§ **Work to be completed**: Without including any images, reproduce each entry exactly.

§ **Input data**:
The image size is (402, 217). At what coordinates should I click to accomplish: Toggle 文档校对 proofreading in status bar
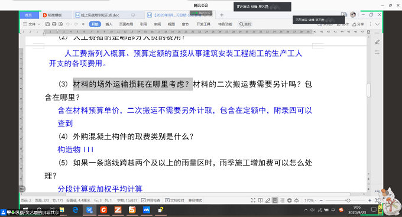click(x=174, y=200)
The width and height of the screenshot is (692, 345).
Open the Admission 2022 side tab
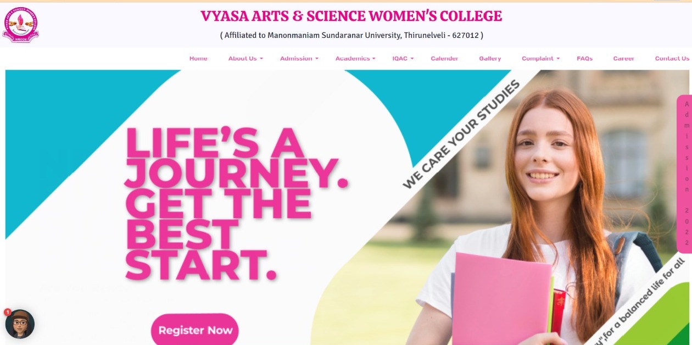tap(685, 174)
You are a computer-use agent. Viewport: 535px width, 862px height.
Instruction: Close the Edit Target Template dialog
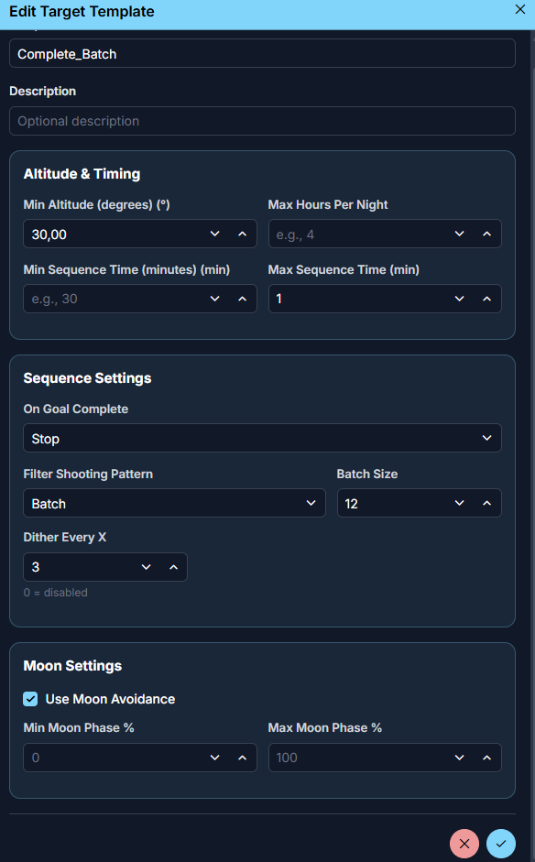[519, 10]
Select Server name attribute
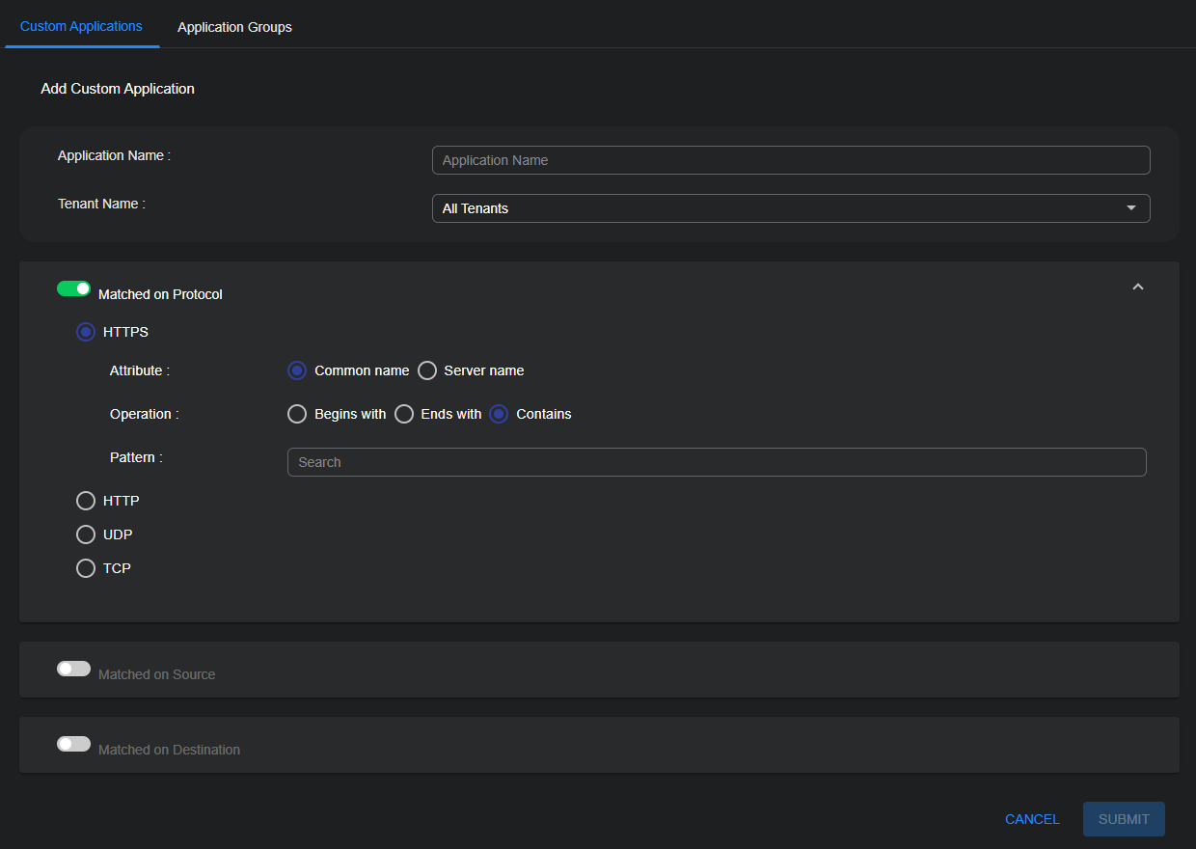 [x=427, y=370]
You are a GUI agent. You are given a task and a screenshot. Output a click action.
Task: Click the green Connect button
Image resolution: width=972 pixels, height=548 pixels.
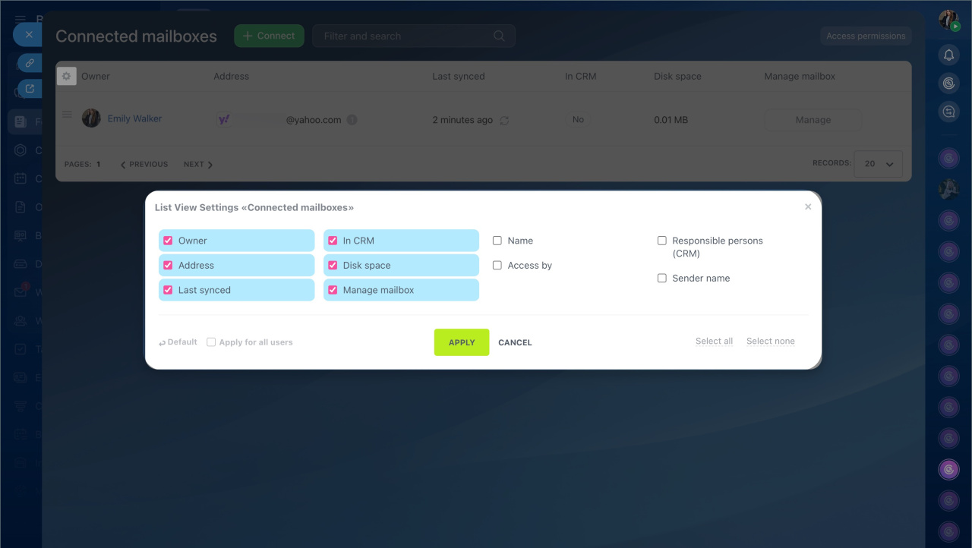tap(269, 36)
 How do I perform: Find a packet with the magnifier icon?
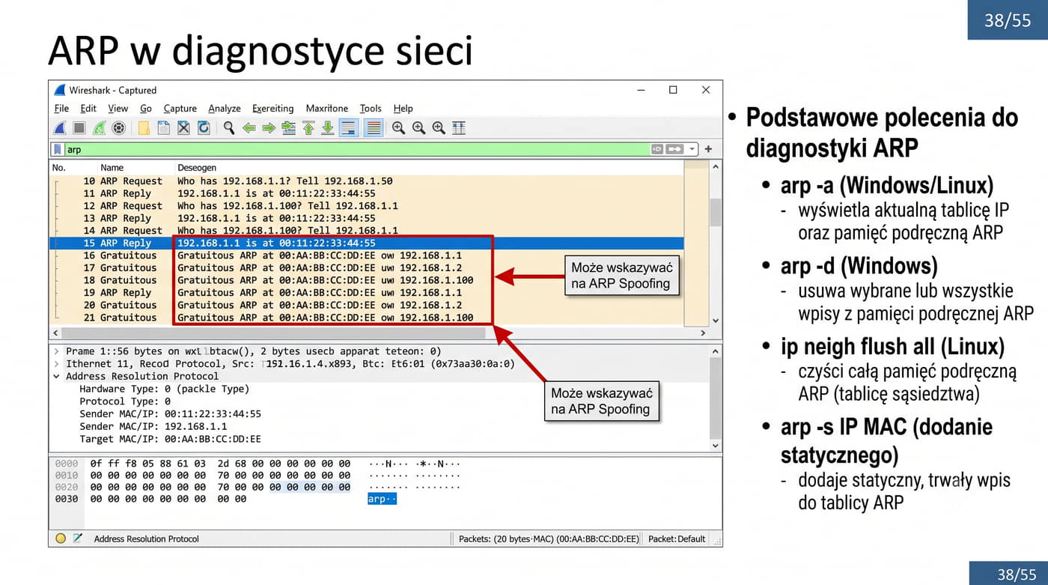pyautogui.click(x=229, y=128)
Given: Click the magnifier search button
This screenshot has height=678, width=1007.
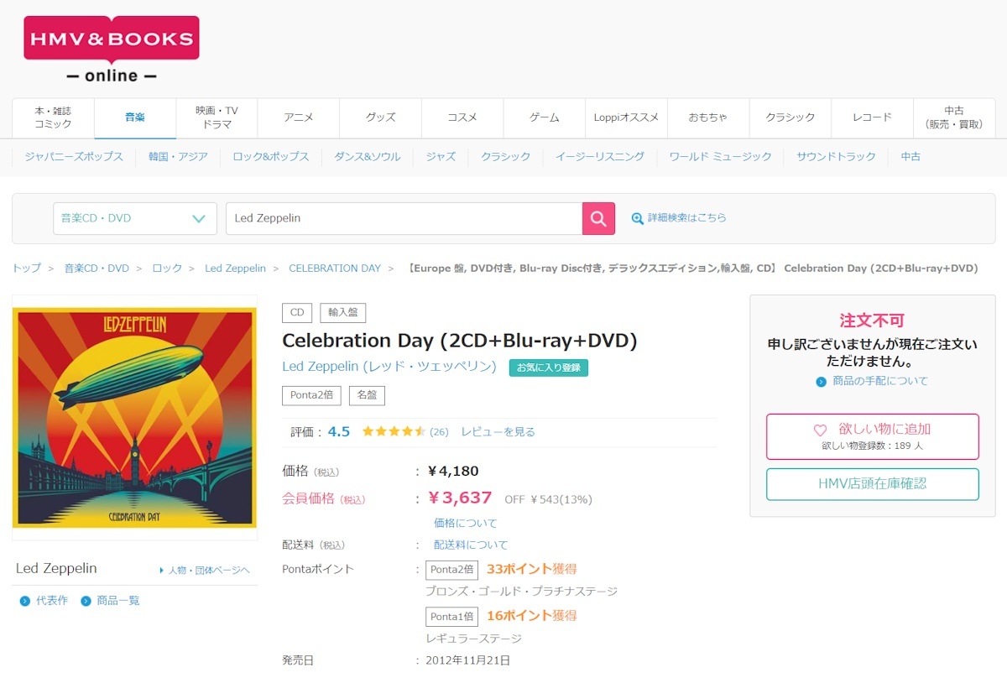Looking at the screenshot, I should (598, 218).
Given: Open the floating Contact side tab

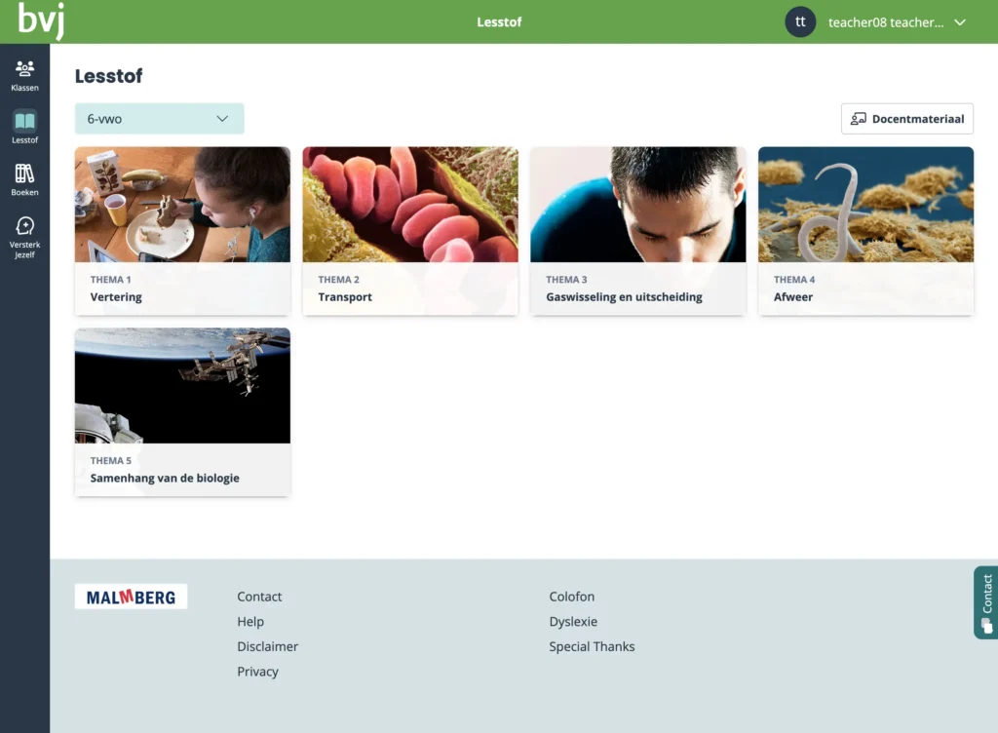Looking at the screenshot, I should 985,602.
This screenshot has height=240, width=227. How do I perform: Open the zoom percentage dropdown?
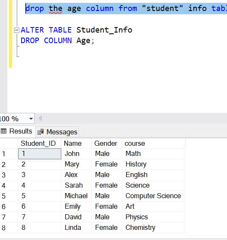pos(31,119)
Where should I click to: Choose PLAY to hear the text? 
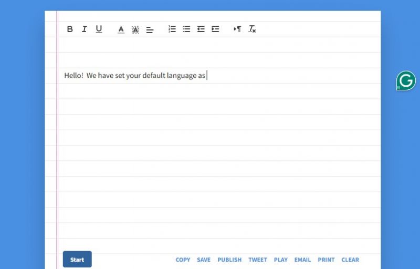[281, 260]
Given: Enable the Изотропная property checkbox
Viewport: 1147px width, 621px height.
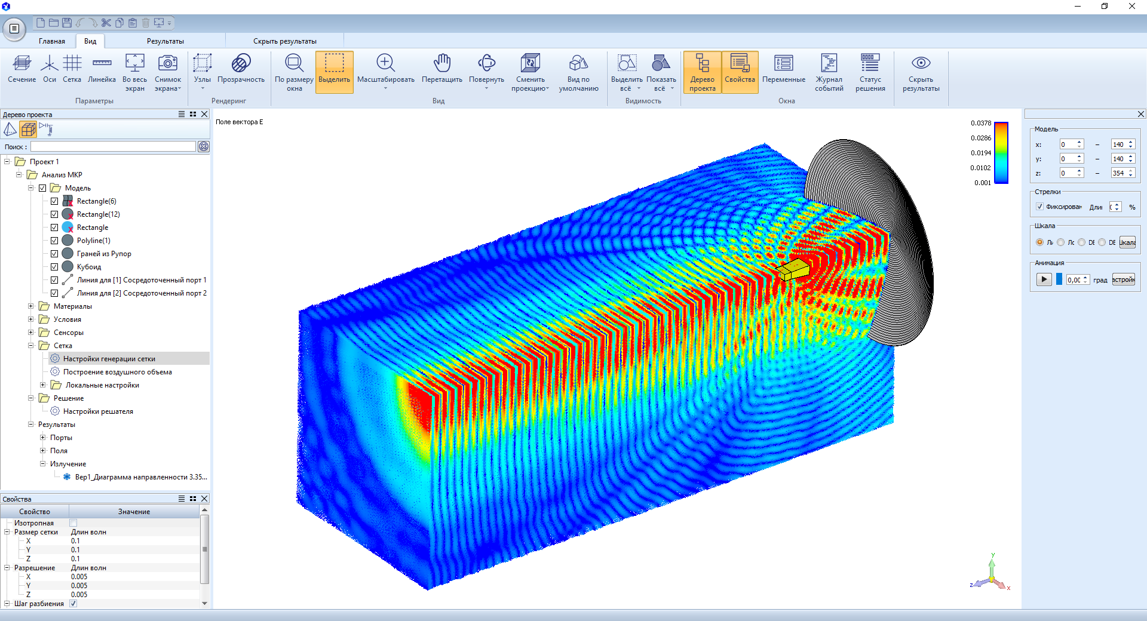Looking at the screenshot, I should [x=73, y=523].
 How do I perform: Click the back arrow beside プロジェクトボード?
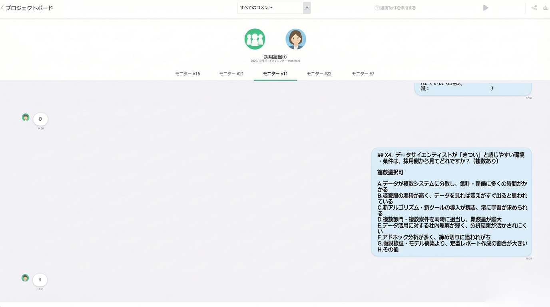(x=2, y=8)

§ **Solution**:
The image size is (402, 217). At what coordinates should I click to accomplish: Toggle 文档校对 proofreading in status bar
click(x=174, y=200)
The width and height of the screenshot is (692, 345).
Open the Admission 2022 side tab
tap(685, 174)
You are a computer-use agent. Viewport: 535px width, 862px height.
Instruction: Close the Edit Target Template dialog
[519, 10]
Select Server name attribute
 [x=427, y=370]
You are a GUI agent. You are given a task and a screenshot. Output a click action.
Task: Click the green Connect button
Image resolution: width=972 pixels, height=548 pixels.
tap(269, 36)
 How do I perform: Find a packet with the magnifier icon?
pyautogui.click(x=229, y=128)
Given: Click the magnifier search button
This screenshot has height=678, width=1007.
Looking at the screenshot, I should (598, 218).
Given: Open the floating Contact side tab

Looking at the screenshot, I should 985,602.
This screenshot has height=240, width=227. How do I perform: Open the zoom percentage dropdown?
pos(31,119)
Where should I click to: Choose PLAY to hear the text? 
[281, 260]
Given: Enable the Изотропная property checkbox
Viewport: 1147px width, 621px height.
Looking at the screenshot, I should [x=73, y=523].
 How do I perform: Click the back arrow beside プロジェクトボード?
(x=2, y=8)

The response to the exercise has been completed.